Third series Angry Boys had the international stakes raised considerably when American cable channel HBO came on board as a broadcasting partner, with a pre-sale to BBC3 ensuring a walk-in audience of millions. Few doubted he would crack under the pressure; Lilley is a longtime auteur, notoriously guarded with his creations and a fierce protector of his own creative control. Few, however, could have predicted what was to come. Rather than tone down for more puritanical palettes, the first episode of the show was by far the most offensive Lilley production to date; the usual string of expletives bumped up a notch by the very liberal use of the word “faggot.” This was small fry. Episode two saw Lilley adopt blackface for the character of failed rapper S’Mouse. Audible gasps were heard national-wide and soon the controversy overshadowed the quality of the show.
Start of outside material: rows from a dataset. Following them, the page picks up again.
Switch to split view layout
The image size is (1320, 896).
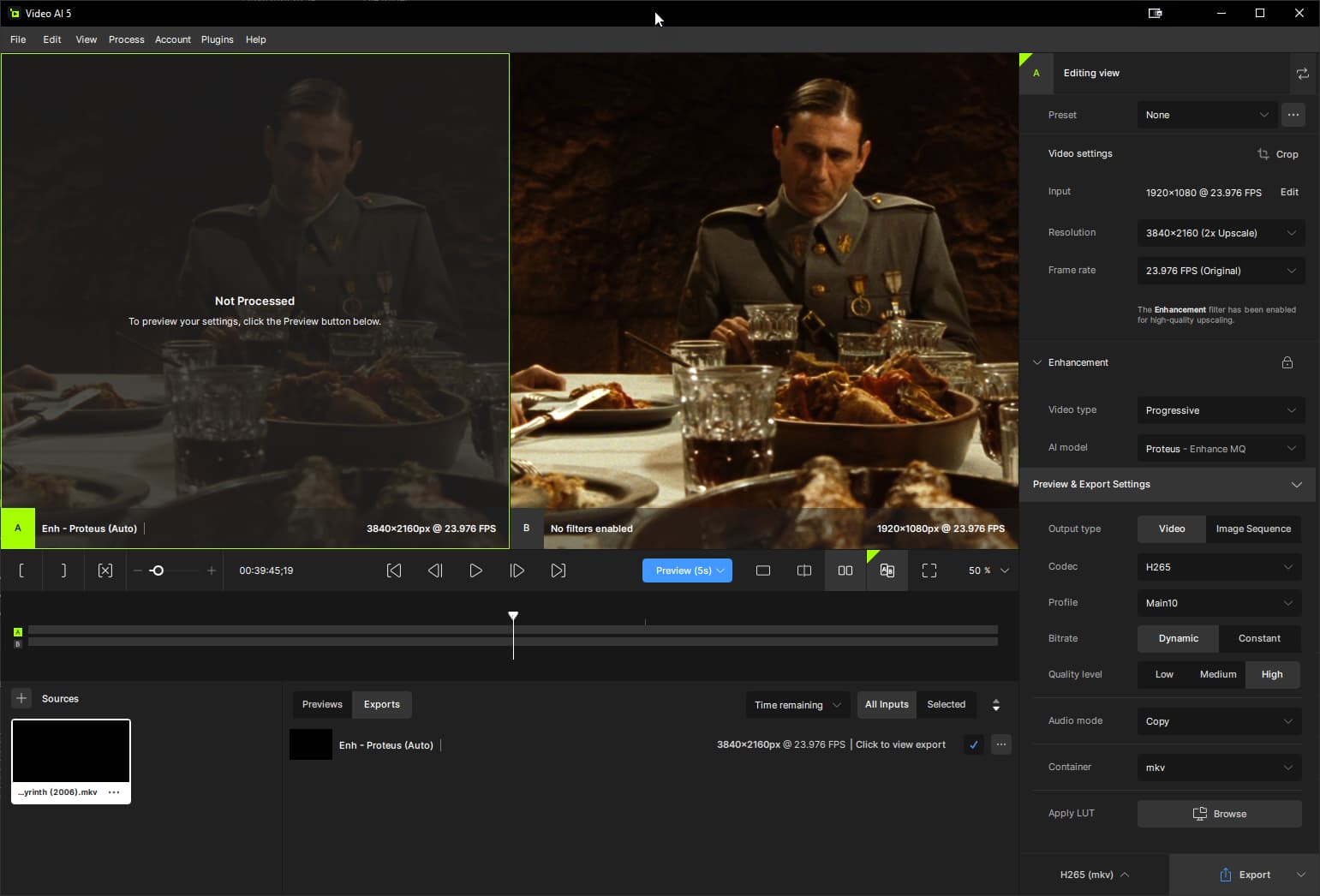(804, 570)
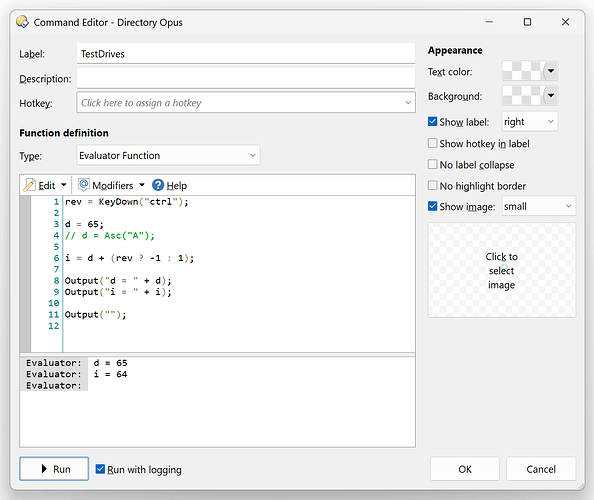Close the Command Editor window
The image size is (594, 500).
tap(565, 22)
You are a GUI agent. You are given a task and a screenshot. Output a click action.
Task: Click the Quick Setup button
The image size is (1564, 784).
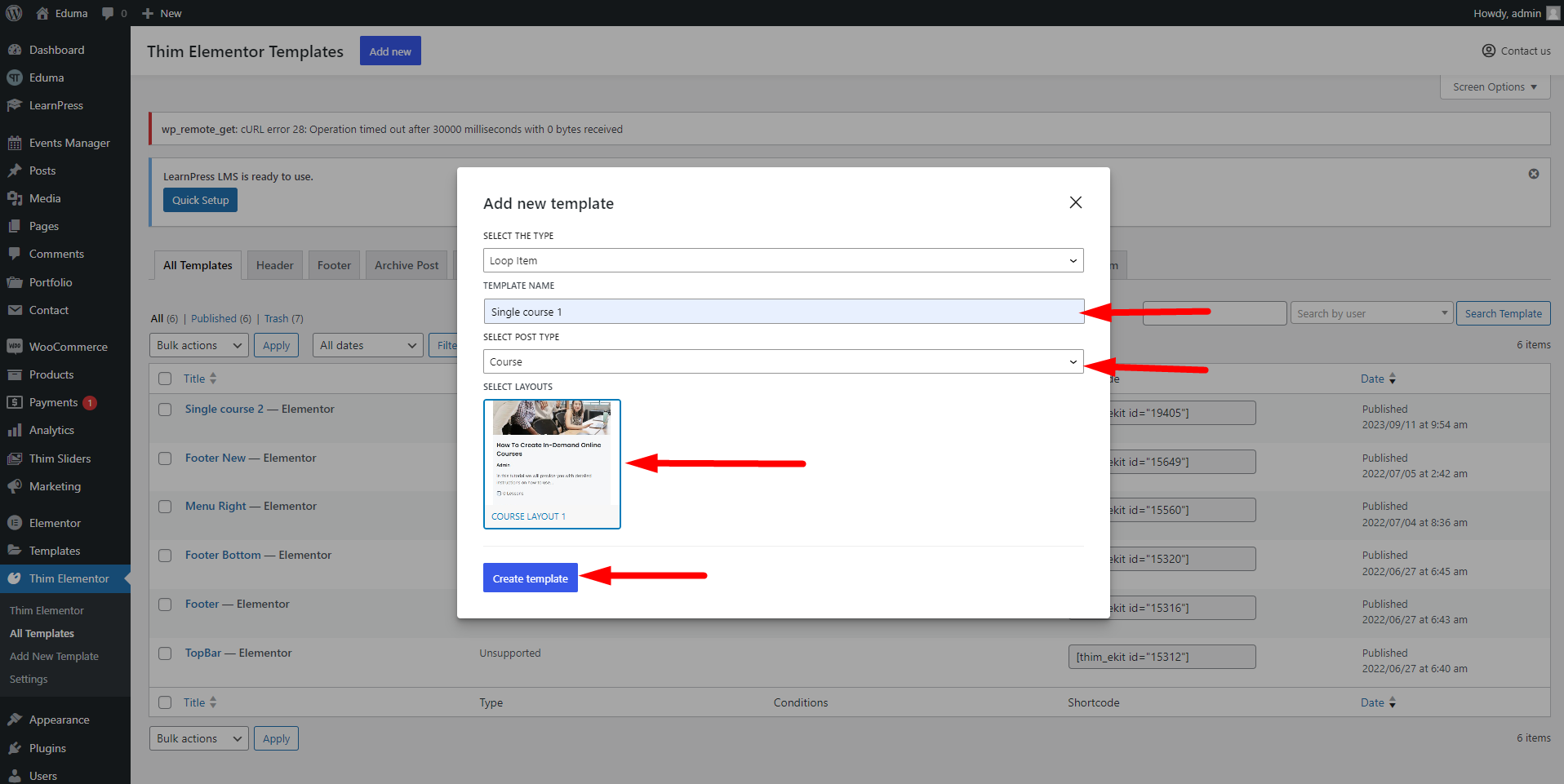click(x=200, y=200)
And this is all before the series has gone to air in the US.
“I hadn’t really thought about it,” says Lilley slowly down the phone. “I mean I obviously know that’s a confronting thing for people; I have two agents over in America who read the first treatment and said ‘you realise this is going to be a bit of an issue over here.’ I don’t know, I think once you see it, it all works within the context of the show. It’s screened over in the UK and the press haven’t even brought it up as an issue – it’s not an issue over there. In Australia there has been a lot of press about it. I think it’s about the character, it’s not purely a joke about being black; I think once you get into the world of the character you find it’s not about a man doing blackface.”
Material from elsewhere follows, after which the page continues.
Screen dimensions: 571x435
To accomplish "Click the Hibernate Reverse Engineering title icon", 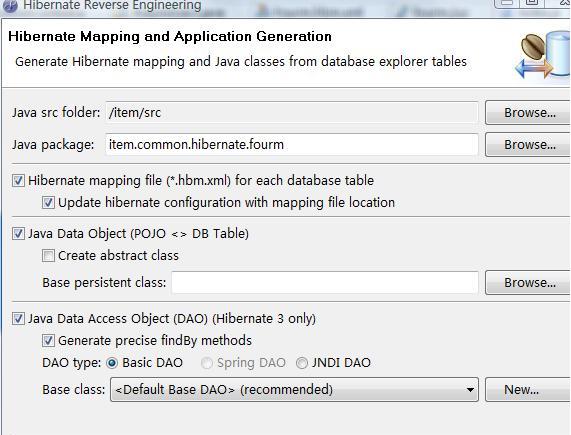I will (x=9, y=6).
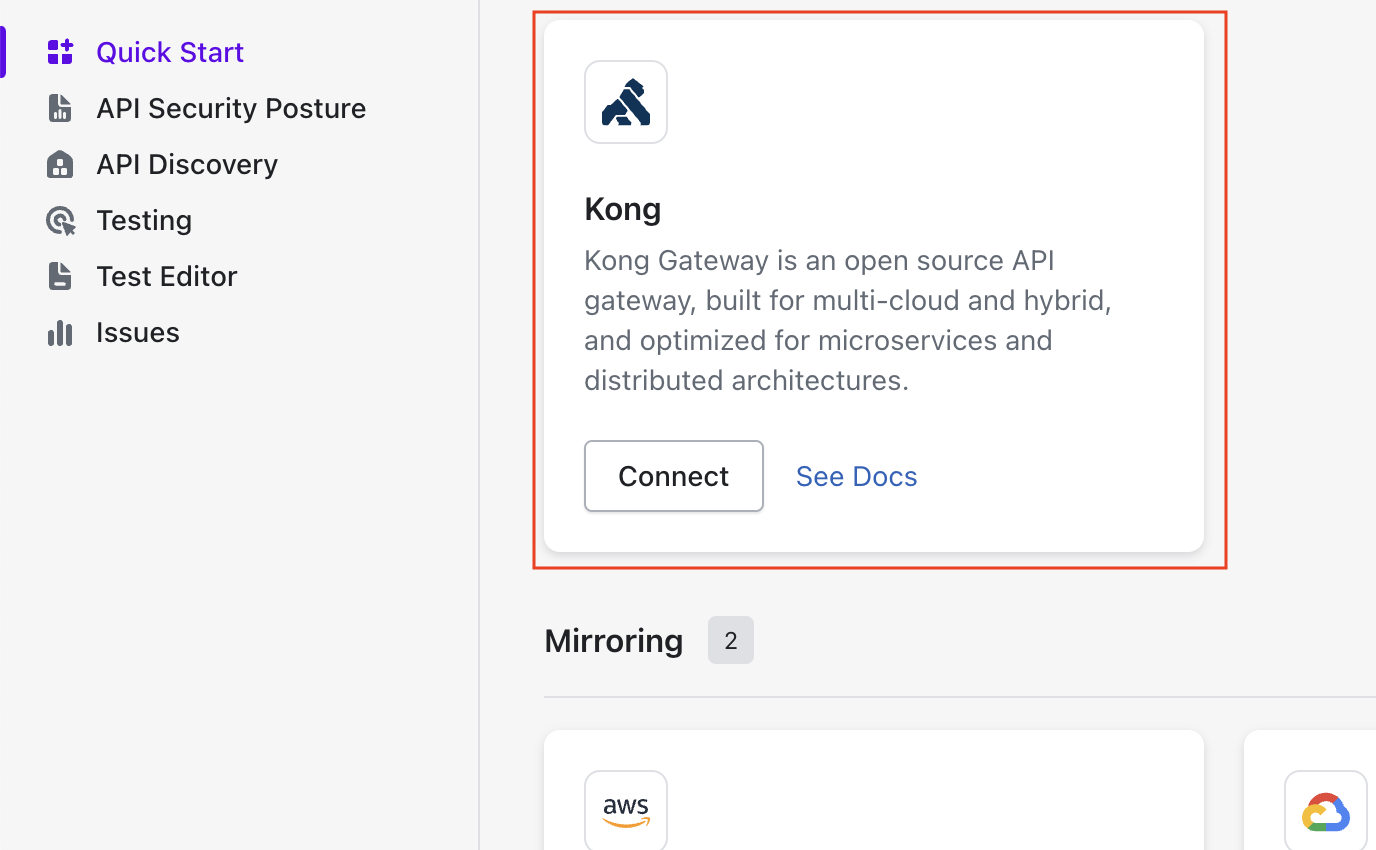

Despite his perceived nonchalance regarding the topic, Lilley was still a little cautious about his use of the word nigger, despite confessing an illicit thrill from its inclusion in the program.
“I knew it was the language the character would use, and a part of me probably likes the idea that it pushed things a bit. Certainly, when I was on set it was a little odd for me to be yelling at this big, black American guy and calling him a nigger – this man is like a fifty-year-old guy who is from a different era – but he got it and thought it was hilarious, and we were both calling each other niggers. It did concern me, but I like stuff that’s a bit shocking, so it was worth it for the shock factor.”
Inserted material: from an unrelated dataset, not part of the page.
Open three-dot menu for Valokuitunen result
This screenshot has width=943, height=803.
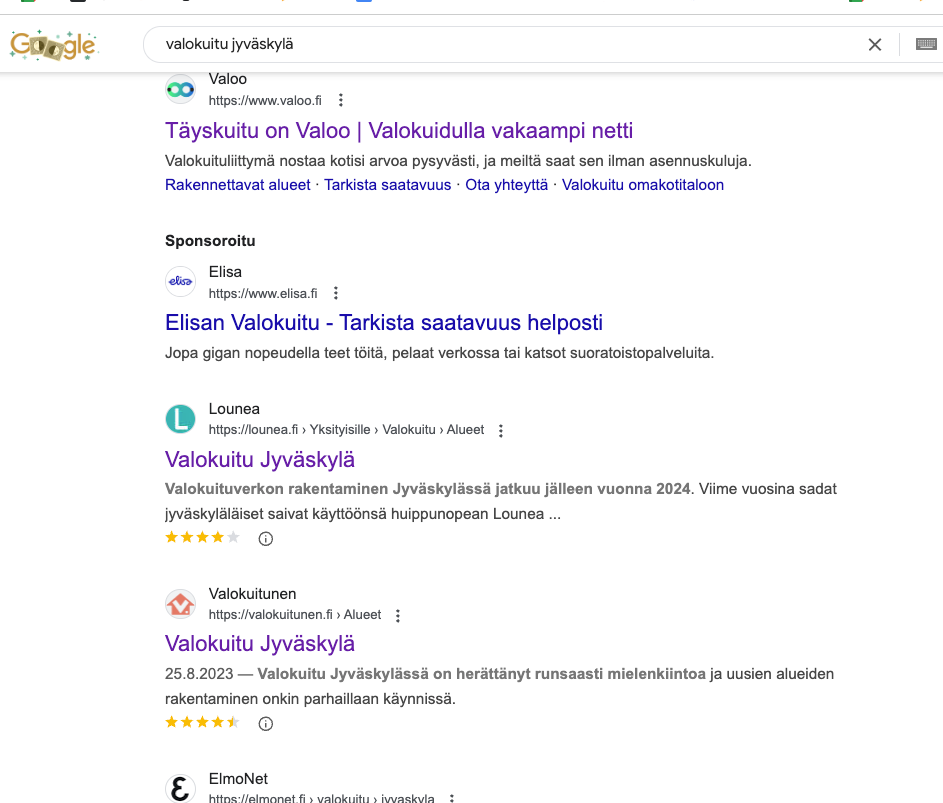click(x=398, y=615)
And therein lies the rub. It’s clear that the ‘shock factor,’ however pleasing, is far less important to Lilley than striving for realism.
It was a lot harder and took a lot longer,” he said about making Angry Boys seem realistic. “Summer Heights High was all in one location and about school, and I knew a lot about school. But there are certain details in the different worlds [in Angry Boys] that had to be right, so it took a lot longer. Even things like the wall of legends [twin brothers Nathan and Daniel’s wonderwall of heroes; mainly comprised of surfers, skaters and swimsuit models], all those posters had to seem completely real. It was also the first time we’d gone outside that suburban world, like the whole skatey ‘gay-style’ world and the rap thing, these characters had to be seen as famous people, so their whole surroundings are not your average suburban thing. So we had a graphic designer from Japan working on all that stuff. The wardrobe designer and production designer both told me this is the most challenging thing they’ve ever done.”
This realism also prompted the rapid-fire use of the term “faggot” as an insult between the teenage characters, another tool Lilley defends as being born of realism.
“That’s how kids speak,” he explains. “I went out to the country and hung out with teenagers and spoke to people out there, and they say it a lot. I’ve done a few gay magazine and stuff in the UK, and I got a little nervous that they might have an issue with that. They thought it was hilarious. It wasn’t really an issue.”
Still, this drive for realism never threatened to hamper the comedic elements of the show.
“I got a group of Japanese mums together, and discovered that the character of Jen is nothing like a Japanese woman. But I didn’t care,” he laughs.
On the eve of the American release of the program, Lilley betrays no nerves about how the show will be received, citing pre-release leaks as testament to the fact it will be successful: “They loved Summer Heights High, so I think the same crowd, the HBO audience will be into it.” And he remains steadfast in his belief that the more racially sensitive sections won’t raise the same furore as they have in Australia.
“I think they’ll get it, more than the Australian audiences. I think we are a little more nervous about stuff like that, whereas they are surrounded by that culture. I mean people in Australia don’t even know black people, we just don’t have them here. I think if you are surrounded by that culture, you are going to get it.”